↓↓↓

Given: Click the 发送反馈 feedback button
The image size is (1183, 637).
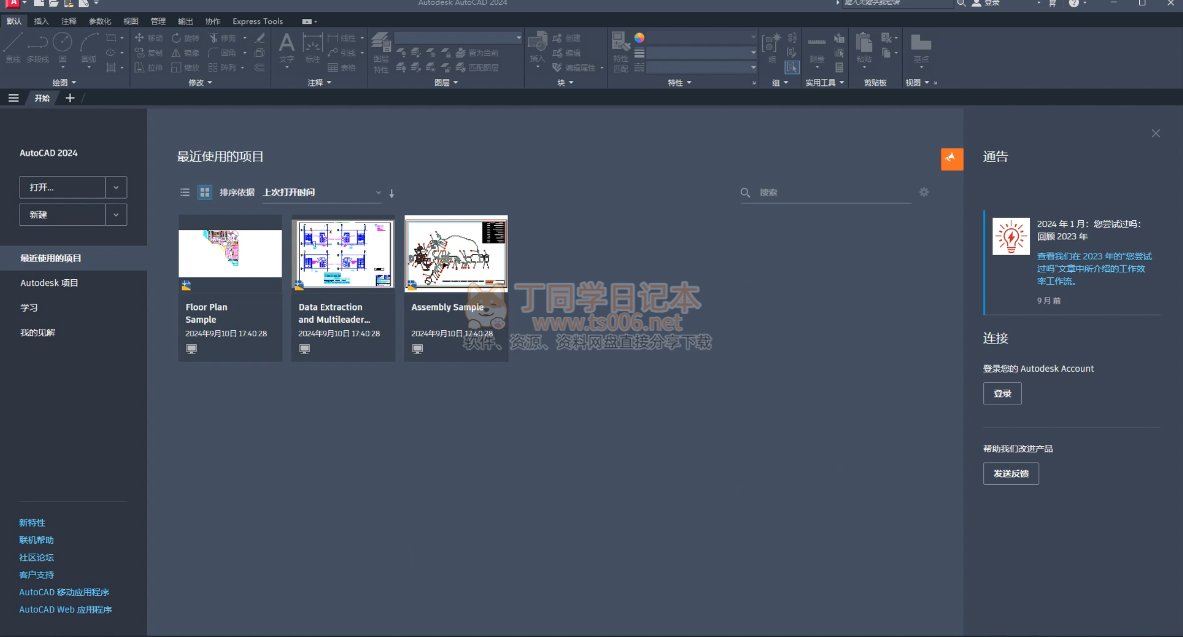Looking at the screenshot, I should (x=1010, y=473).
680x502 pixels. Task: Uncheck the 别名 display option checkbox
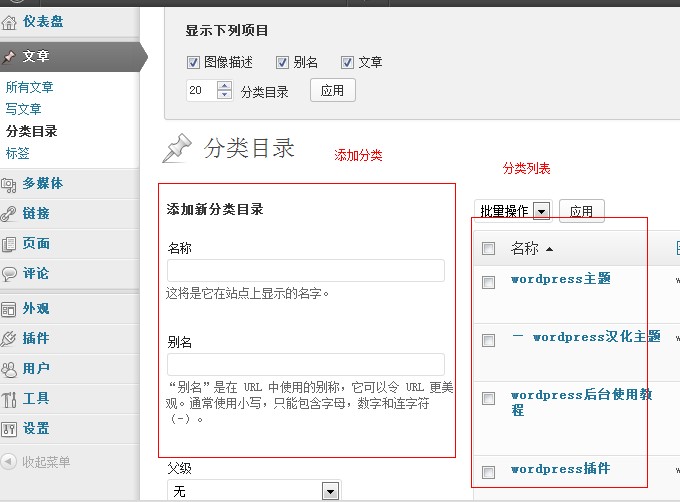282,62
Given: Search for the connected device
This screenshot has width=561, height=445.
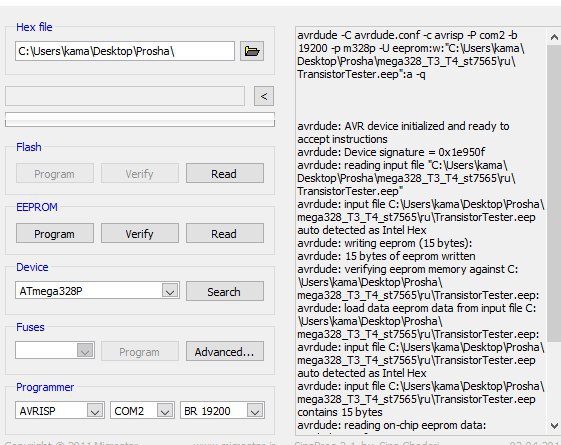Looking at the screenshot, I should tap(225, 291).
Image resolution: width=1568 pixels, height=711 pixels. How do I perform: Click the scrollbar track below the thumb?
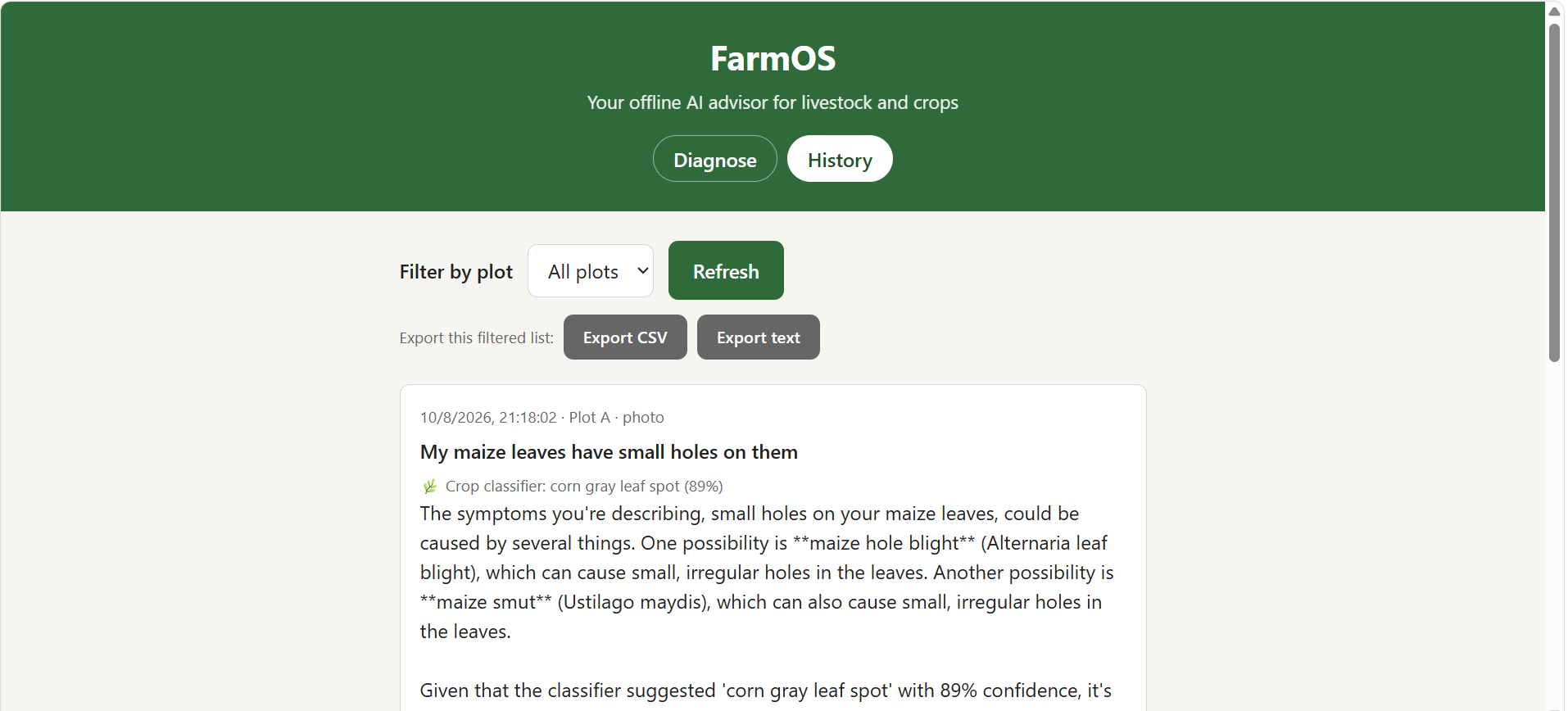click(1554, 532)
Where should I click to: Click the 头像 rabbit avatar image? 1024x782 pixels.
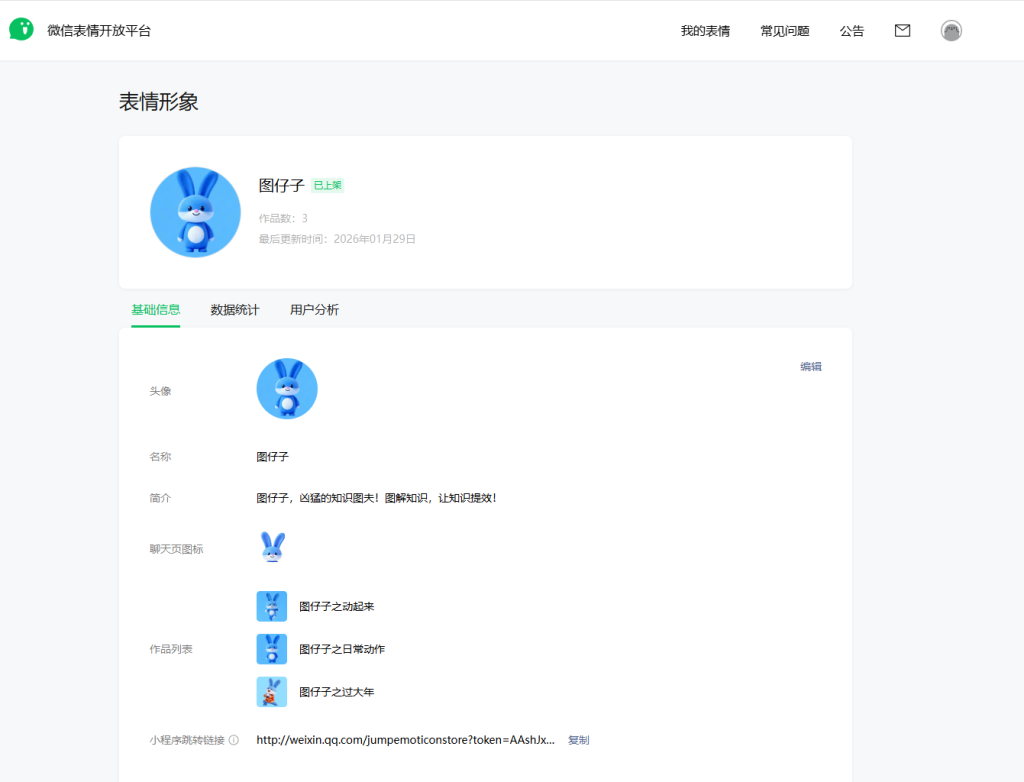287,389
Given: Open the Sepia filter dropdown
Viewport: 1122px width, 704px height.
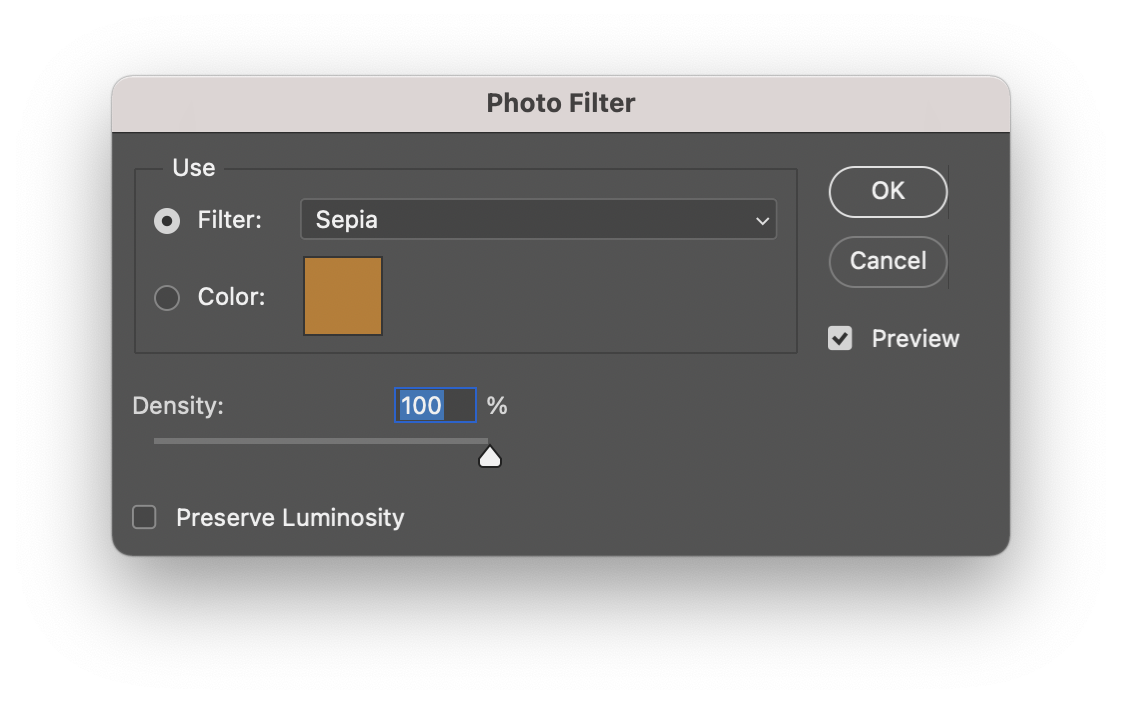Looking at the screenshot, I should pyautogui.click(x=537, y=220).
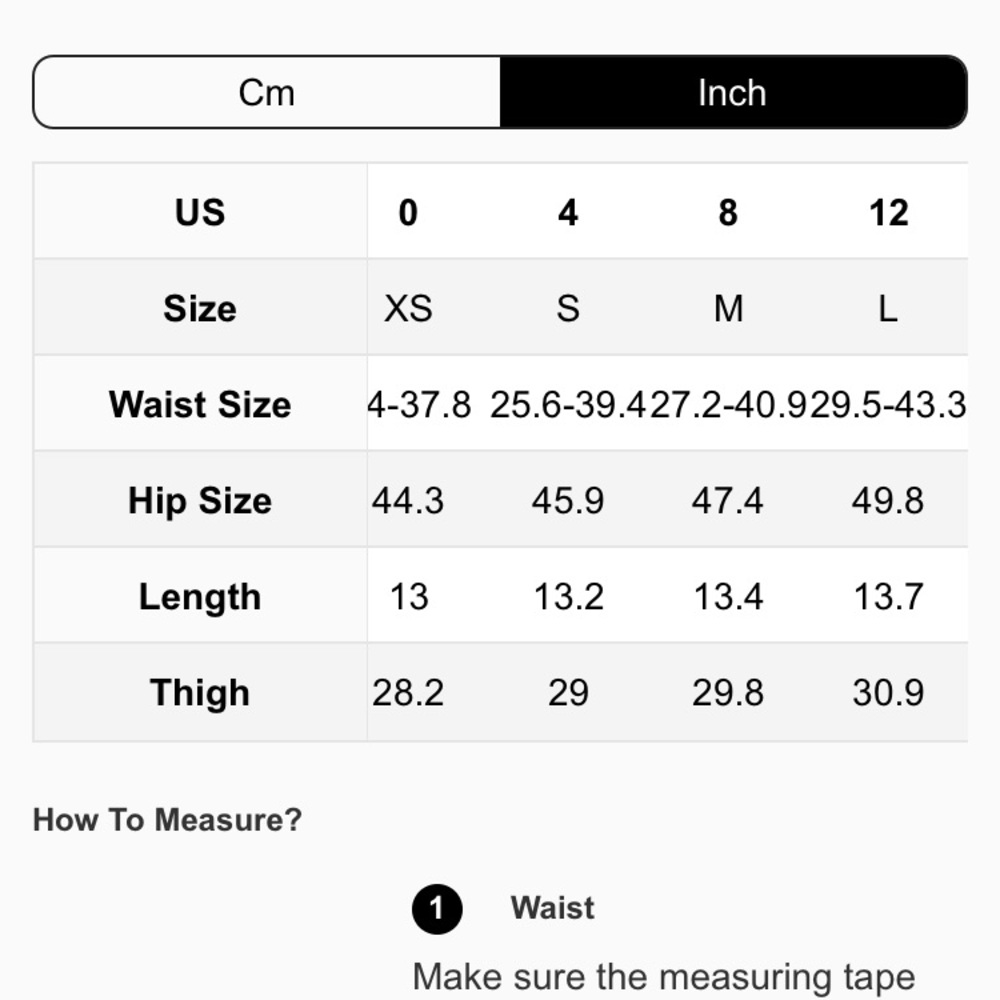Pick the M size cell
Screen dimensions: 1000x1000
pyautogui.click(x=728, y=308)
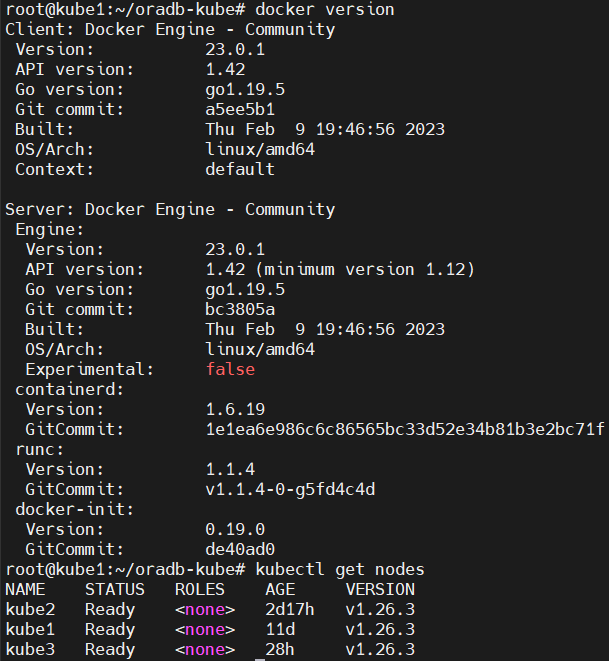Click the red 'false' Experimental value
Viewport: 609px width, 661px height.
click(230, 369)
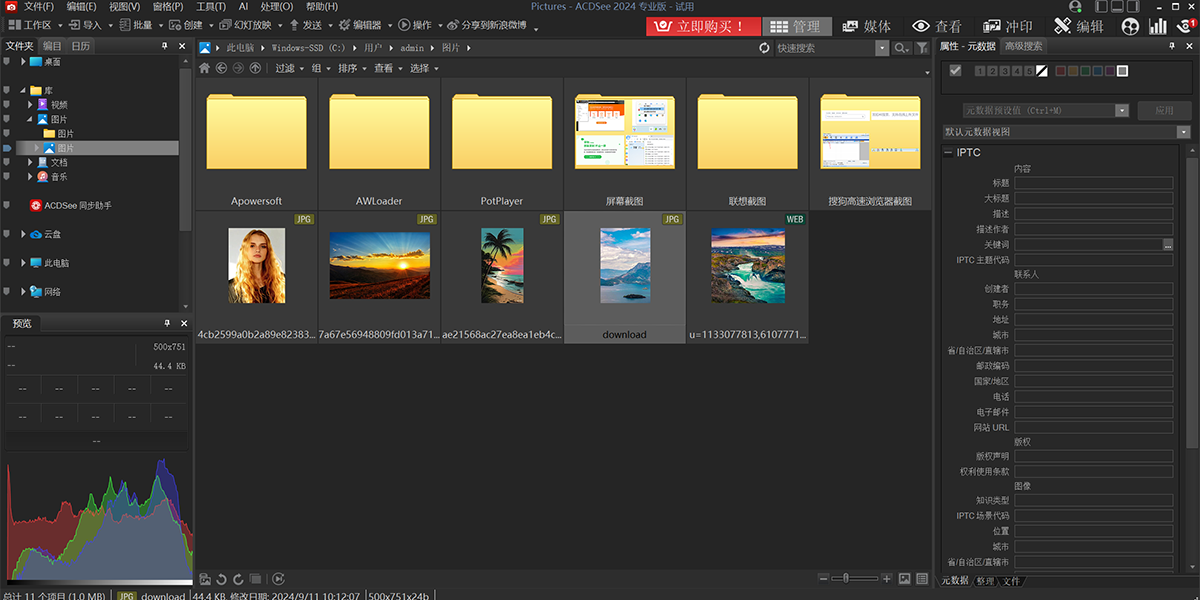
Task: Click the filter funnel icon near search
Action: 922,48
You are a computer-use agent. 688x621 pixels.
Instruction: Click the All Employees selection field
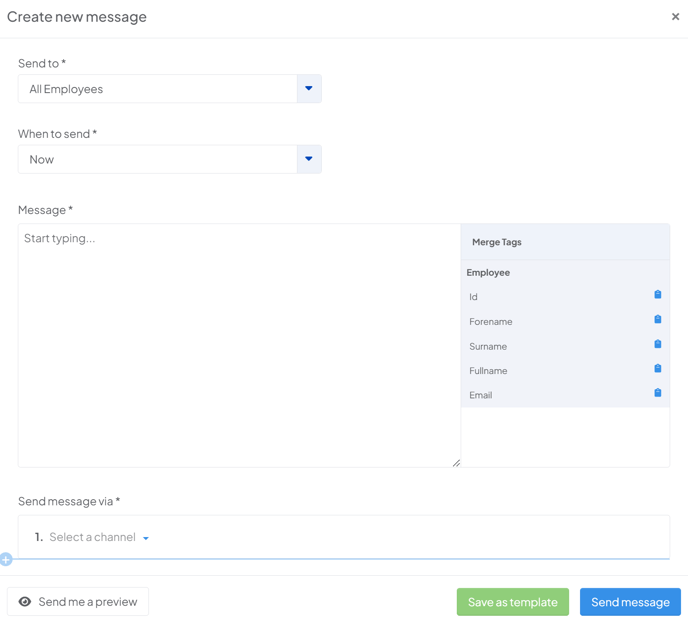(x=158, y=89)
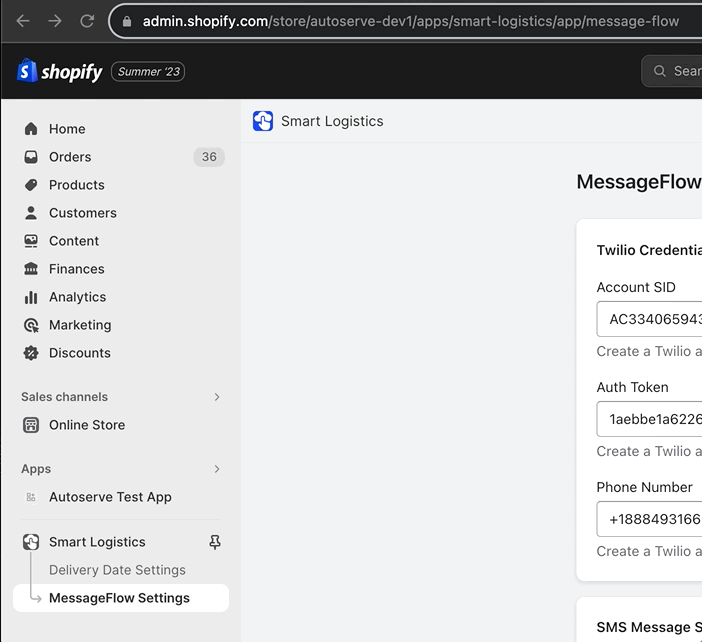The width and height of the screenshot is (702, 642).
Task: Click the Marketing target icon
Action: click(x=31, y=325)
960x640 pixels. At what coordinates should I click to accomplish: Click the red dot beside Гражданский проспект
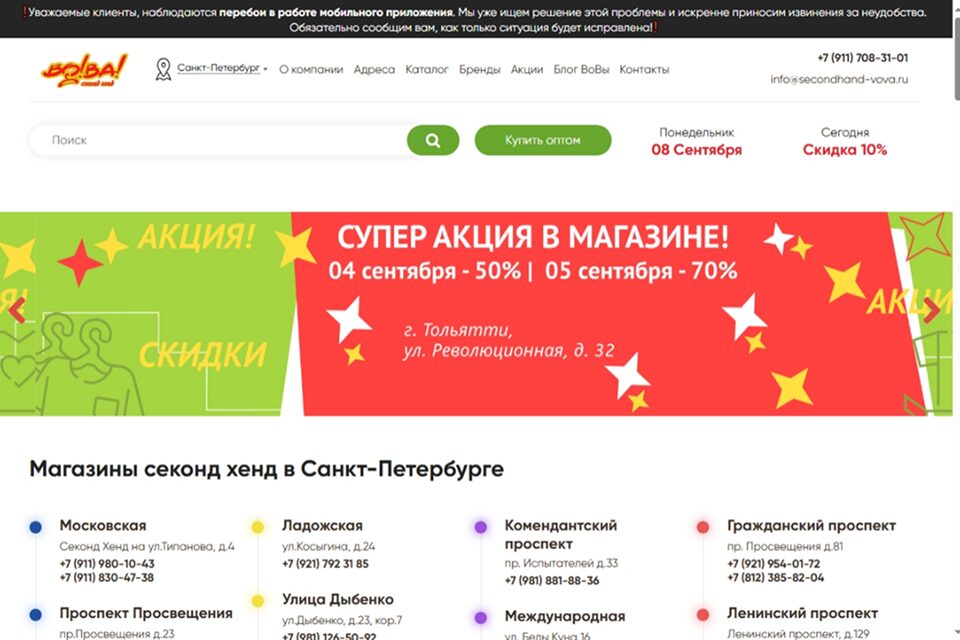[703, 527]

↑↑↑

**DO THIS**
Rewrite every line of the listing above with "pixels" swapped for "px" and nothing else altered. Omit the pictures.

**RESPONSE FOR THIS EXERCISE**
Given: Click the 发送反馈 feedback button
The image size is (1183, 637).
Looking at the screenshot, I should (x=1010, y=473).
680x502 px. Task: Uncheck the 别名 display option checkbox
282,62
Given: Search for the connected device
This screenshot has width=561, height=445.
Looking at the screenshot, I should tap(225, 291).
Image resolution: width=1568 px, height=711 px. How do I perform: Click the scrollbar track below the thumb?
click(1554, 532)
Where should I click to: Click the 头像 rabbit avatar image? 1024x782 px.
287,389
Given: Open the Sepia filter dropdown
Viewport: 1122px width, 704px height.
Looking at the screenshot, I should pyautogui.click(x=537, y=220).
Pick the M size cell
Screen dimensions: 1000x1000
pyautogui.click(x=728, y=308)
Click the red 'false' Experimental value
Viewport: 609px width, 661px height.
click(230, 369)
Task: Click the filter funnel icon near search
Action: 922,48
You are a computer-use agent. 688x621 px.
Instruction: Click the All Employees selection field
(x=158, y=89)
The width and height of the screenshot is (702, 642).
Task: Click the Marketing target icon
Action: click(x=31, y=325)
960x640 px. At what coordinates should I click to accomplish: Click the red dot beside Гражданский проспект
[703, 527]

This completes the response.